== Reading passage ==
========

EXECUTIVE DEFERRED COMPENSATION PLAN

 

PREAMBLE

 

WHEREAS, AECOM Technology Corporation desires to establish a deferred compensation plan for Eligible Participants; and

 

WHEREAS, the Company desires that the plan comply with Section 409A of the Code.

 

NOW, THEREFORE, the Company hereby establishes the AECOM Technology Corporation Executive Deferred Compensation Plan, effective February 1, 2013, as follows:

 

ARTICLE I

 

INTRODUCTION

 

1.1.         Name.  The name of the Plan is the AECOM Technology Corporation Executive Deferred Compensation Plan.

 

1.2.         Purpose.  The purpose of the Plan is to make available to Eligible Participants a nonqualified, deferred compensation program that meets the requirements of Section 409A of the Code for amounts subject to the provisions thereof.  The Plan is not, and is not intended to be, a qualified plan for income tax and/ ERISA purposes.  The Company acknowledges that the Plan is an “employee pension benefit plan” within the meaning of Section 3(2) of ERISA, as amended from time to time.  The Plan is intended to be an unfunded plan maintained “primarily for the purpose of providing deferred compensation for a select group of management or highly compensated employees” which is eligible for the exemptions applicable to such plans under Title I of ERISA.

========

Collected data entries:
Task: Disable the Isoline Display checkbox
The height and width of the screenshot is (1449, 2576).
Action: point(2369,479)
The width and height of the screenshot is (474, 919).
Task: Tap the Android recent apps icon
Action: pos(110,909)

========

== Requests ==
1 – Using the deferred compensation plan text, decide whether each statement agrees with it: (a) the plan takes effect February 1, 2013; (b) the plan is intended to be a qualified plan; (c) the plan is intended to be funded. Answer yes or no for each, quoting the words of the text that decide it.
2 – Write out the part of the deferred compensation plan text that opens with the words containing "1.1.         Name.  The" and closes with "Title I of ERISA.".

== Task-by-task answers ==
1 –
(a) Yes: "effective February 1, 2013"
(b) No: "The Plan is not, and is not intended to be, a qualified plan"
(c) No: "The Plan is intended to be an unfunded plan"

2 –
1.1.         Name.  The name of the Plan is the AECOM Technology Corporation Executive Deferred Compensation Plan.

 

1.2.         Purpose.  The purpose of the Plan is to make available to Eligible Participants a nonqualified, deferred compensation program that meets the requirements of Section 409A of the Code for amounts subject to the provisions thereof.  The Plan is not, and is not intended to be, a qualified plan for income tax and/ ERISA purposes.  The Company acknowledges that the Plan is an “employee pension benefit plan” within the meaning of Section 3(2) of ERISA, as amended from time to time.  The Plan is intended to be an unfunded plan maintained “primarily for the purpose of providing deferred compensation for a select group of management or highly compensated employees” which is eligible for the exemptions applicable to such plans under Title I of ERISA.